• DATA FOR THIS EXERCISE:
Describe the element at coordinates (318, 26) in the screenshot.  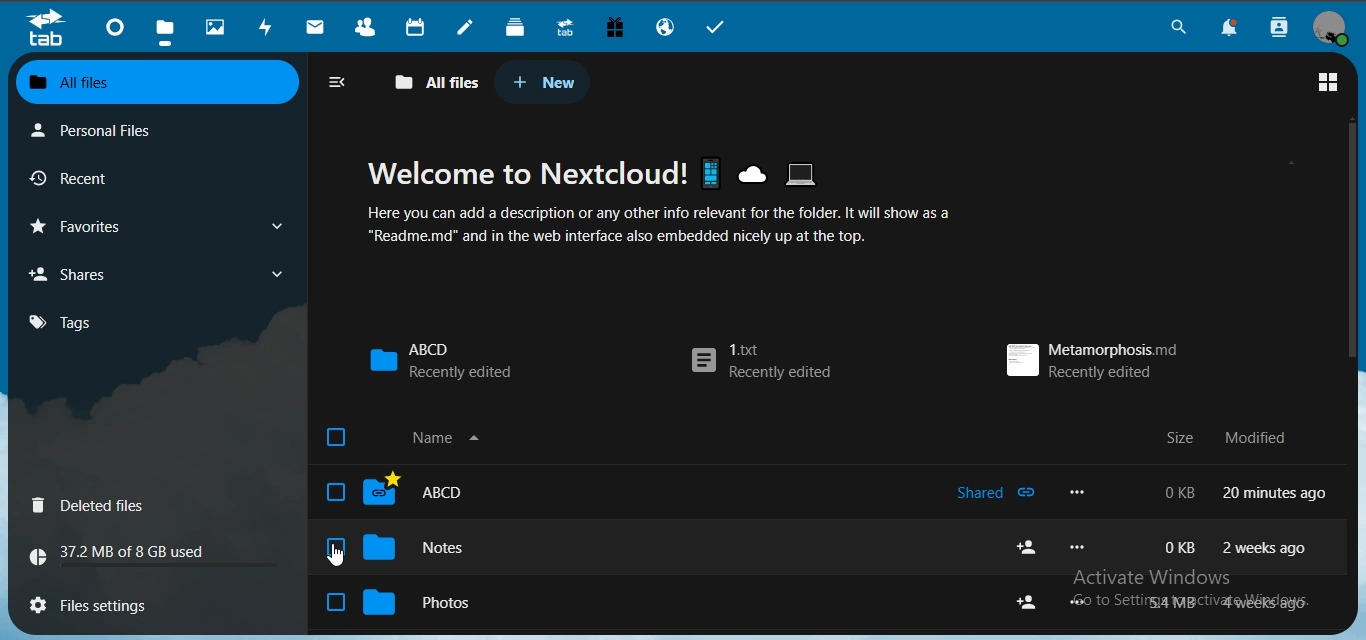
I see `mail` at that location.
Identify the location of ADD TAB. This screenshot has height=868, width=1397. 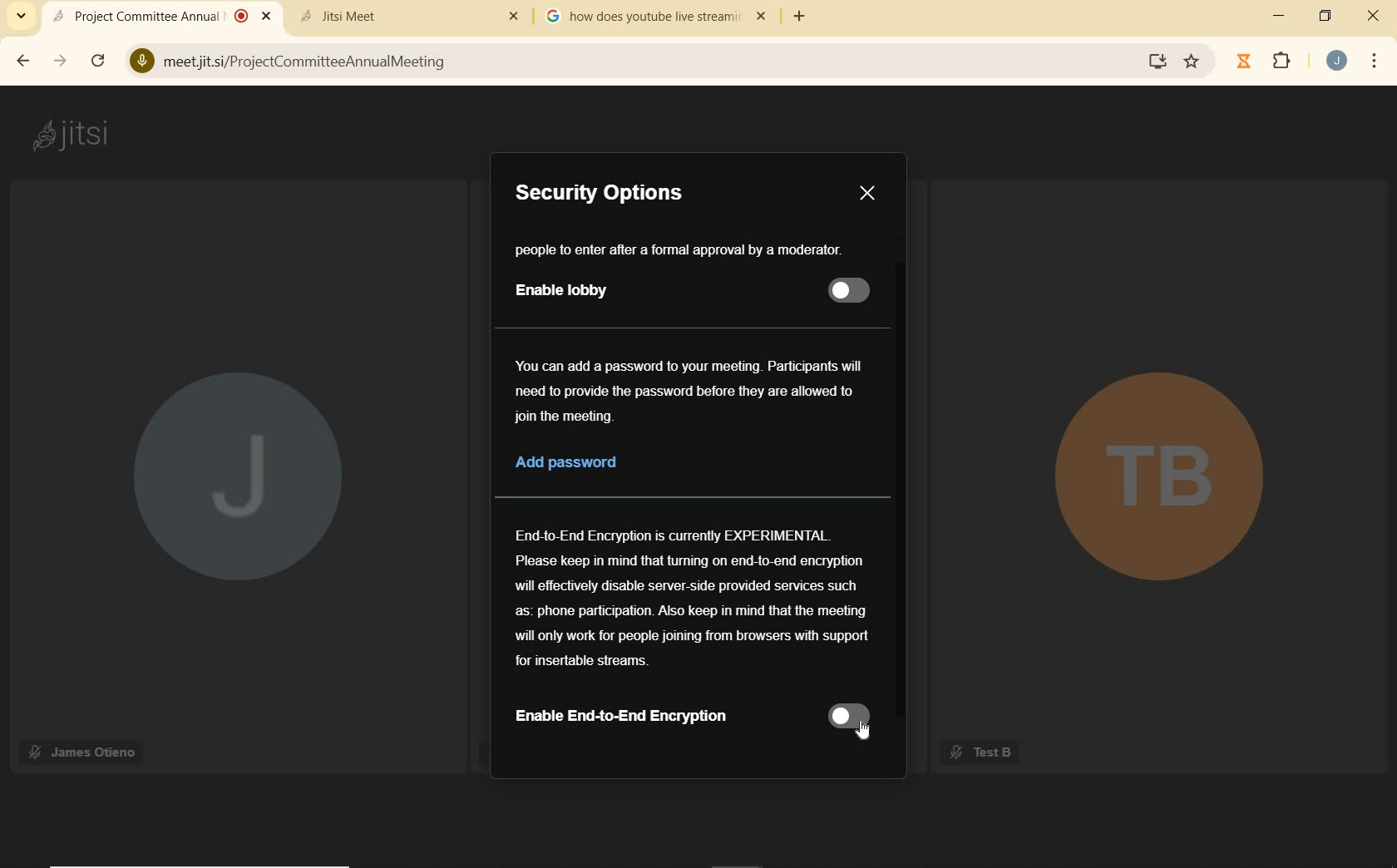
(797, 17).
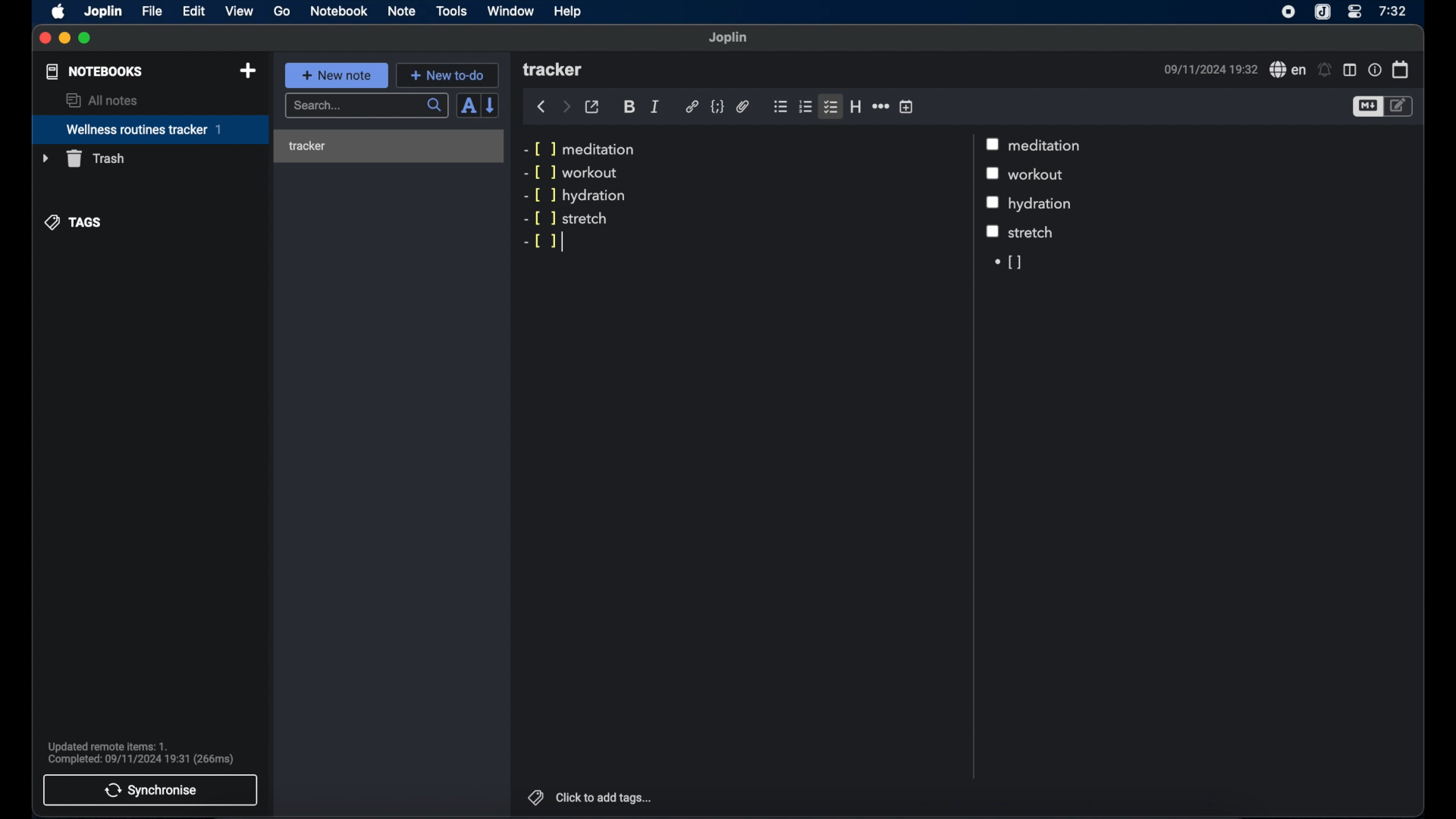 The height and width of the screenshot is (819, 1456). Describe the element at coordinates (1355, 12) in the screenshot. I see `control center` at that location.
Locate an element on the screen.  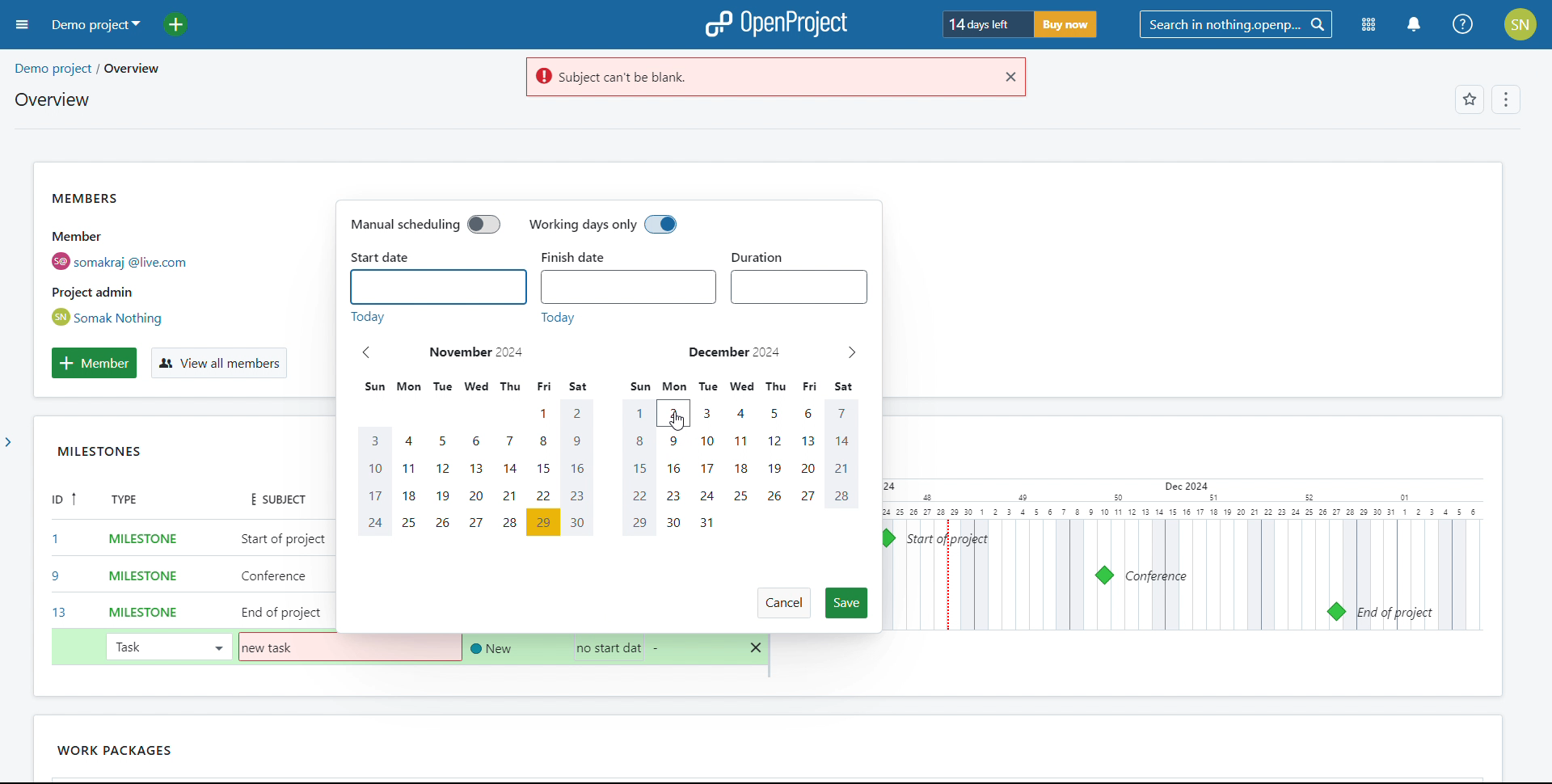
phase is located at coordinates (168, 747).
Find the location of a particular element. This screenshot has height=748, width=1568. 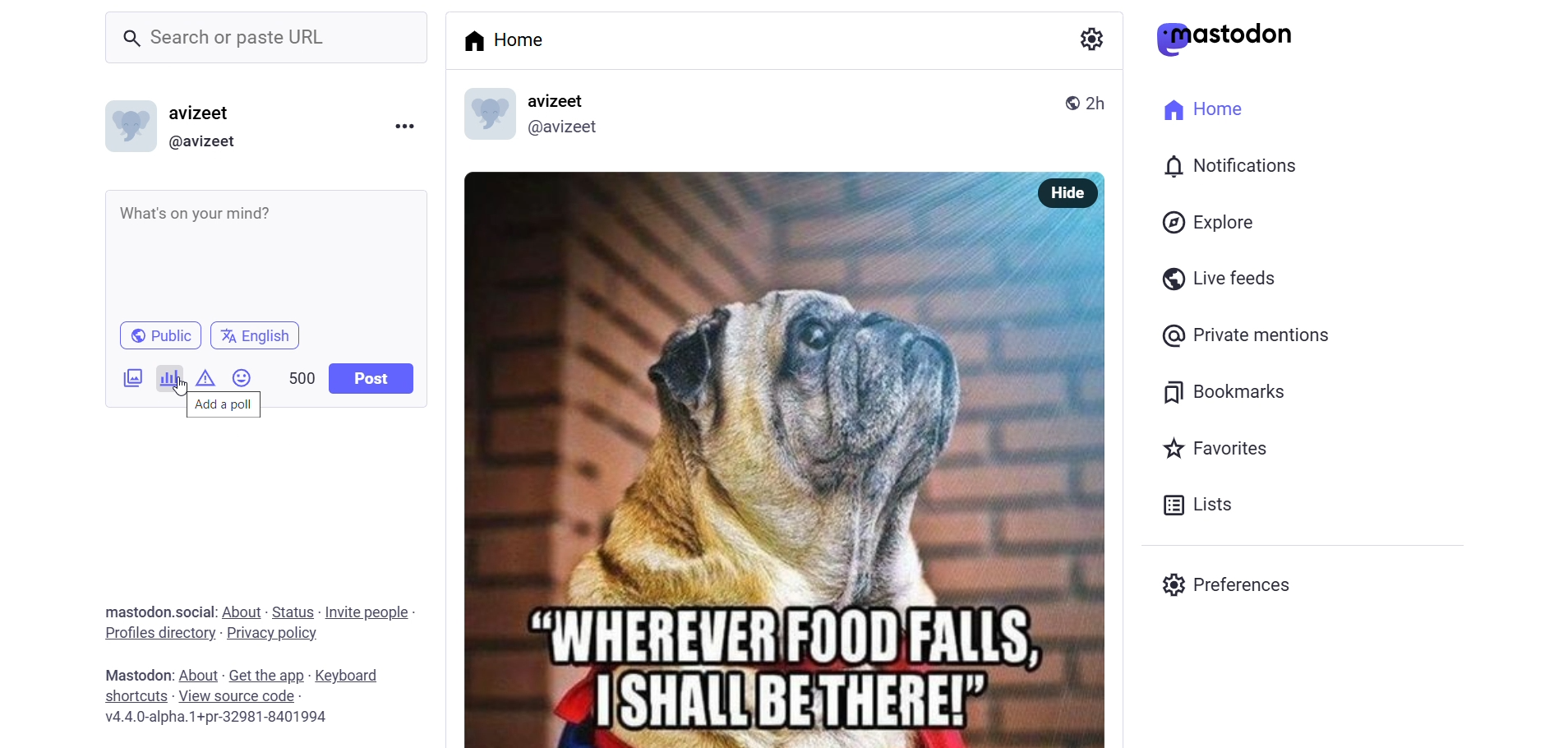

social is located at coordinates (193, 612).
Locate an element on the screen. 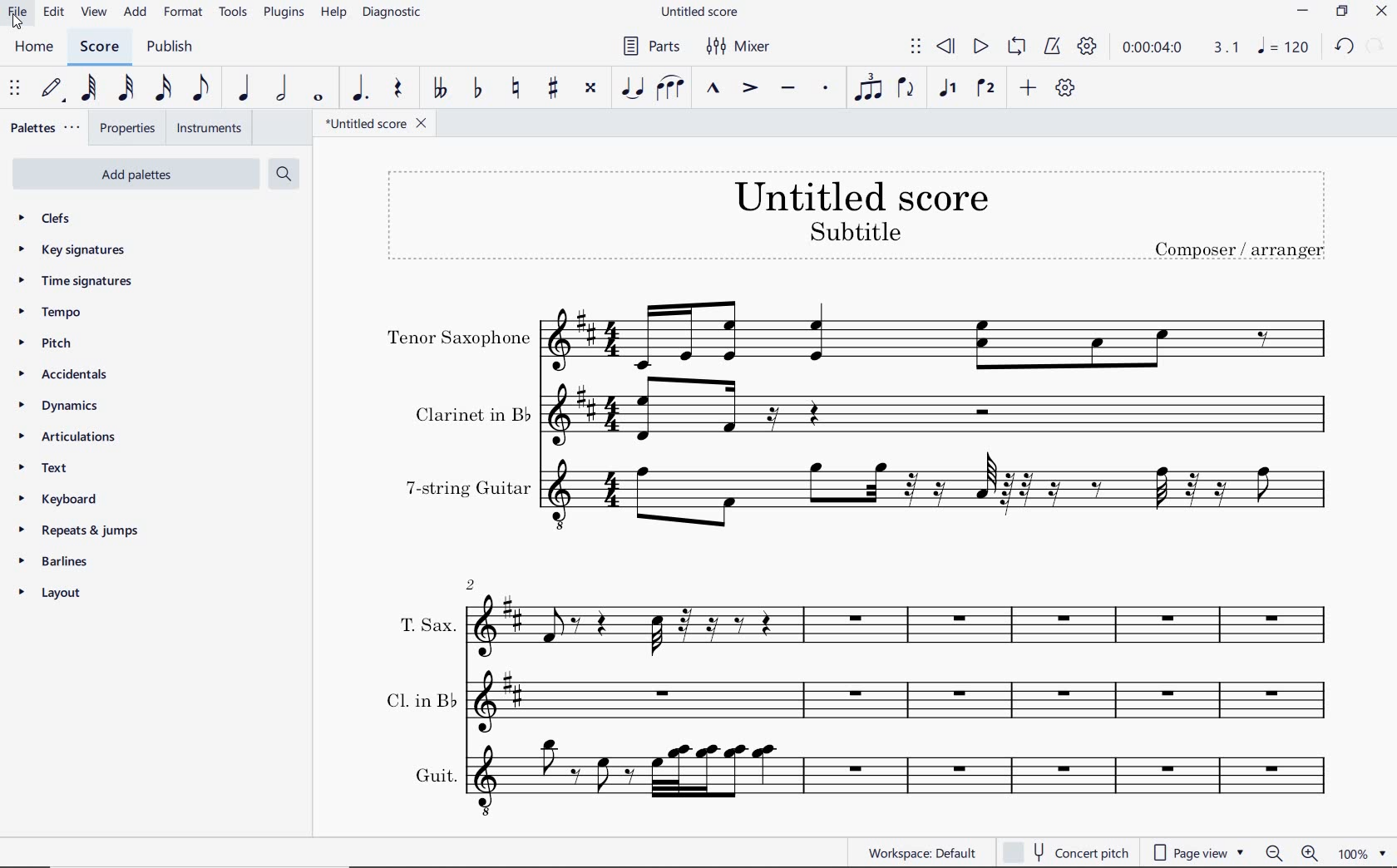 The width and height of the screenshot is (1397, 868). Guit. is located at coordinates (858, 780).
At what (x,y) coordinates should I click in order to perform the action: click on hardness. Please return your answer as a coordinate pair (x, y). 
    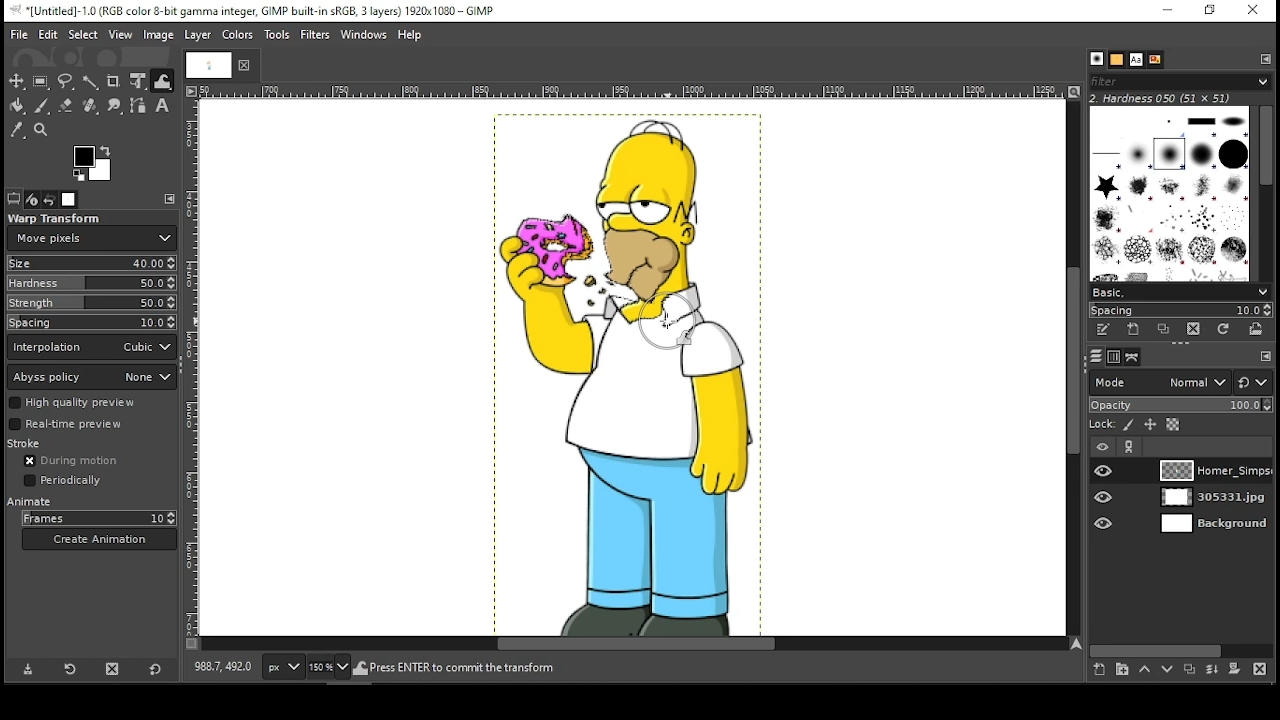
    Looking at the image, I should click on (91, 283).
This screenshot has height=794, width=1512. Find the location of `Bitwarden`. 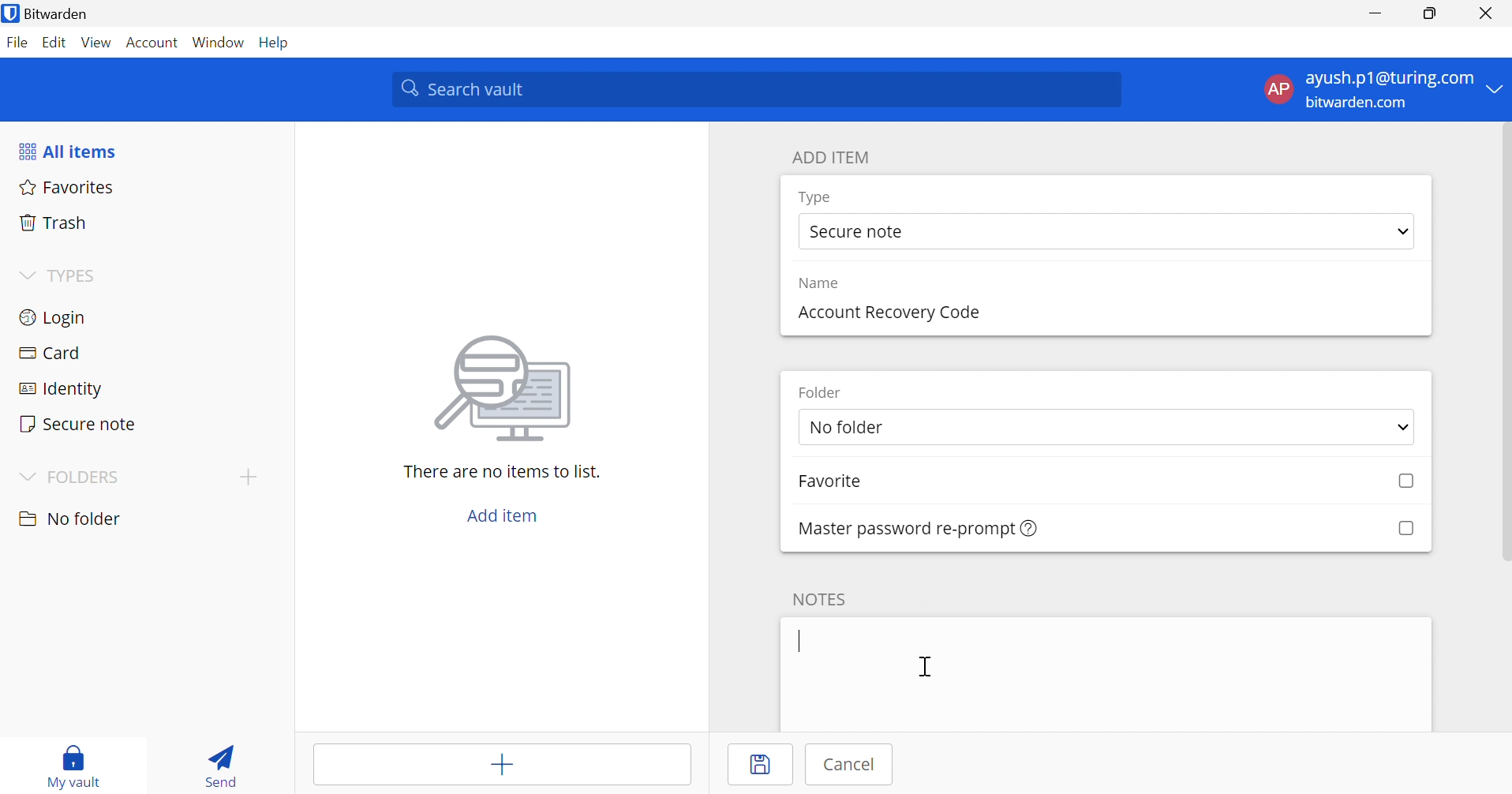

Bitwarden is located at coordinates (68, 14).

• PROBLEM: Put the lines from the one containing "At what (x,y)" through the end of the rows, both included, into a JSON list of strings, with one string per line and blank lines left out. Leave the pictures out of the answer.

• WORKED SOLUTION:
[
  "At what (x,y) coordinates should I click in order to perform the action: click on hardness. Please return your answer as a coordinate pair (x, y). ",
  "    Looking at the image, I should click on (91, 283).",
  "This screenshot has height=794, width=1512. Find the location of `Bitwarden`. ",
  "Bitwarden is located at coordinates (68, 14)."
]